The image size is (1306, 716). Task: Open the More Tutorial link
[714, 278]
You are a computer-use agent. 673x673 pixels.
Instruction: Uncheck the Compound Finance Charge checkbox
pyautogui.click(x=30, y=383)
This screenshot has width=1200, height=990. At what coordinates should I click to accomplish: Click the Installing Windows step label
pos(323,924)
################
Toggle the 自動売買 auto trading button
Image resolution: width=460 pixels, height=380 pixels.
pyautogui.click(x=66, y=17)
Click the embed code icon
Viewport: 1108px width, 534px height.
################
## [REQUIRED WORK]
Restate word for word the lines in the material above from the one with "Click the embed code icon" to the one with "Viewport: 1108px width, 534px height."; both of those lines count, and nothing else does.

## [SOLUTION TO THIS PROBLEM]
Click the embed code icon
Viewport: 1108px width, 534px height.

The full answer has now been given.